En 1986, Paulo Coelho a entrepris le pèlerinage de Saint-Jacques-de-Compostelle, sur la route légendaire qu'empruntent les pèlerins depuis le Moyen Âge.

«À cette époque, dit-il, ma quête spirituelle était liée à l'idée qu'il existait des secrets, des chemins mystérieux, des gens capables de comprendre et de contrôler des choses défendues à la majorité des mortels. je croyais que ce qui est difficile et compliqué mène toujours à la compréhension du mystère de la vie.»

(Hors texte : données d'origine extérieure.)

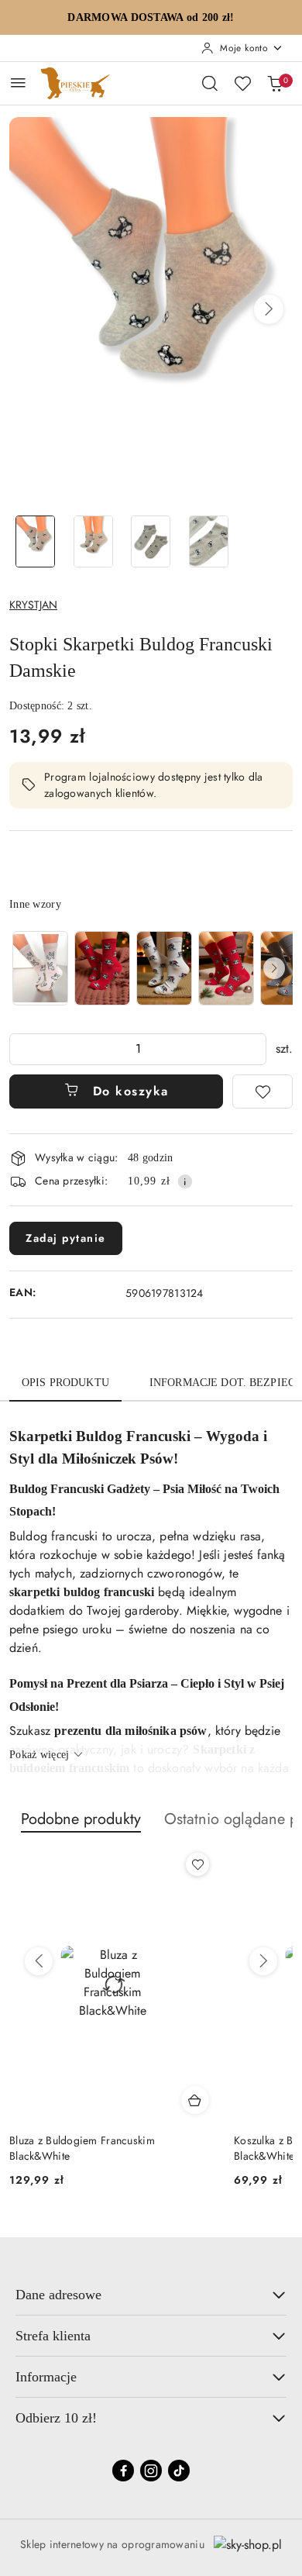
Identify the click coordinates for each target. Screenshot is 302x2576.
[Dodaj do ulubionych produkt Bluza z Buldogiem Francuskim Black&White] (197, 1864)
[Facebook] (123, 2470)
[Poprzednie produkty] (39, 1961)
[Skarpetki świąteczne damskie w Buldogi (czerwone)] (102, 968)
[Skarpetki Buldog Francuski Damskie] (40, 968)
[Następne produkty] (263, 1961)
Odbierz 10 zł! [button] (56, 2418)
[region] (151, 968)
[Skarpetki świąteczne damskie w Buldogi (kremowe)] (164, 968)
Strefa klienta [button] (53, 2335)
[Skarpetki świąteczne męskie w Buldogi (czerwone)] (226, 968)
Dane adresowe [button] (58, 2294)
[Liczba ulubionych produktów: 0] (242, 83)
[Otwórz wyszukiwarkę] (209, 83)
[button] (268, 309)
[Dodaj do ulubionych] (262, 1091)
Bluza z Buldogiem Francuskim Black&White (82, 2148)
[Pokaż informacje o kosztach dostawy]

De ce voyage véritablement initiatique, dont il relate ici les étapes, l'homme est sorti transformé : désormais convaincu que «l'extraordinaire se trouve sur le chemin des gens ordinaires», il s'est attaché, en tant qu'écrivain, à restituer dans un style simple, fluide, la richesse de notre réalité intérieure, dans le souci de partager son expérience avec tous.

Le pèlerin de Compostelle occupe dans l’œuvre de Paulo Coelho une place privilégiée : non seulement il est le creuset de ses livres ultérieurs, et notamment de L'alchimiste, mais l'auteur y expose aussi de façon très complète sa philosophie humaniste et la profondeur de sa quête.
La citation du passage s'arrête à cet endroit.